Sun’s rejection of Delegates for Java

In 1998 Microsoft introduced a variant of Java called Visual J++ that included delegates, basically type-safe function pointers. Anders Hejlsberg was very involved with their development, and he went on to add them to C#.

This occurred against backdrop of a war between Sun and Microsoft, much of it over the non-compliance of the MS Java implementation with Sun’s license terms.

Sun rejected the idea of delegates, and a whitepaper attributed to “The Java Language Team”  [http://java.sun.com/docs/white/delegates.html]  was published justifying this decision on technical grounds, in no uncertain terms. Here the gist of its message:

“The newest version of the Microsoft Visual J++ development environment
supports a language construct called delegates or bound method
references
. … It is unlikely that the Java programming language will
ever include this construct. … bound method references are unnecessary
and detrimental to the language…. bound method references are
harmful because they detract from the simplicity of the Java
programming language and the pervasively object-oriented character of
the APIs. ”

Java’s Alternative: Interfaces and Inner-classes?

The whitepaper describes what became the “Java-way” of representing pointers to functions

  • One interface is defined for each function signature, eg String => Integer
  • One inner class adapter is written that implements the interface and bridges the call to one underlying method being invoked.

The problem was, delegates (and similar ideas – functions-as-values, closures, blocks, lamdas) have proven to be a much more flexible and elegant than the Java-way. They are supported in virtually every language to become successful in the last decade. Except  Java, the worlds most popular language, still lacks them, much to many peoples frustration.

So, how did Sun get it wrong? They were presented a working implementation of with what’s now recognized as a good solution, but spurned it in favor of an inferior alternative.

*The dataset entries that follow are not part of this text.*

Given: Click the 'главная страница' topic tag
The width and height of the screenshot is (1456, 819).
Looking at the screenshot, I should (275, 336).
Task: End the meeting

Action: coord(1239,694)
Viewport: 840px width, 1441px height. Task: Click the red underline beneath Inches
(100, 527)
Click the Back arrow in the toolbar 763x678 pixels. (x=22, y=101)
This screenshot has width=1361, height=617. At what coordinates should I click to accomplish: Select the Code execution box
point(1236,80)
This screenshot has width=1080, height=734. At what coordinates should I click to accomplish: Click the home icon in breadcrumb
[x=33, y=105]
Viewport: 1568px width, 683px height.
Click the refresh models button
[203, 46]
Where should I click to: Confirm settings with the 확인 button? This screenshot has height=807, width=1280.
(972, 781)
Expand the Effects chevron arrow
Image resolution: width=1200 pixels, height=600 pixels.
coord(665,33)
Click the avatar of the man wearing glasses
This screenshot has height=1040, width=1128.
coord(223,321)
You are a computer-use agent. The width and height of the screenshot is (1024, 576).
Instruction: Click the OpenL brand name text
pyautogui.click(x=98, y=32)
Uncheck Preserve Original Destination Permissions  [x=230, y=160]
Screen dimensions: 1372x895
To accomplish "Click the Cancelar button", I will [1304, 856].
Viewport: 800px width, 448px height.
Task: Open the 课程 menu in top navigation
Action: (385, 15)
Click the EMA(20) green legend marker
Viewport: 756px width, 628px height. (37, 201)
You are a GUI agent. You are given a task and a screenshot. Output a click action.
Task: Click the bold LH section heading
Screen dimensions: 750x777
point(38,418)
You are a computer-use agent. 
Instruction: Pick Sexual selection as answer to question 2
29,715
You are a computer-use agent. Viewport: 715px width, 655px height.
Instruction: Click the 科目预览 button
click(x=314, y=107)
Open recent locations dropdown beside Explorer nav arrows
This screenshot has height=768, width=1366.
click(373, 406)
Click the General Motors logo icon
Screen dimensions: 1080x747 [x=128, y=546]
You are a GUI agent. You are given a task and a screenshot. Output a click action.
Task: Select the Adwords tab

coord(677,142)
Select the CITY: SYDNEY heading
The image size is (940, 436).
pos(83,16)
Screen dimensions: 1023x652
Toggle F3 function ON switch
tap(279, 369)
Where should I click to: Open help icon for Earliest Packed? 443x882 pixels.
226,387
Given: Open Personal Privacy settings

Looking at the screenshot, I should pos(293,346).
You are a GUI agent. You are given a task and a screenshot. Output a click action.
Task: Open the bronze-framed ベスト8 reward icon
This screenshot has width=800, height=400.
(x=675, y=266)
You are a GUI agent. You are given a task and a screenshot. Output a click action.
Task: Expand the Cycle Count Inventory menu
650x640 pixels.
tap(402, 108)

The power of group allegiances to affect human judgment and clear thinking

Anders proposed a good idea for Java, but he worked at Microsoft.  It seemed the Sun-MS rift prevented technical people at Sun seeing, or perhaps admitting, that the delegate concept of a typesafe function-pointer had genuine merit.

The underlying tendency to unconsciously prefer ideas that originate from people in allied groupings, organizations or cultures, regardless of actual content, is very widespread (certainly not confined to Sun, as at minimum it afflicts me too). History is full of examples. While it encourages intra-group harmony and consistency, it interferes with our ability to distinguish truth from untruth, and thus slows our learning and progress, and ultimately, reduces our intelligence.

In this case, Java was a casualty of polarised group-think between two warring corporations.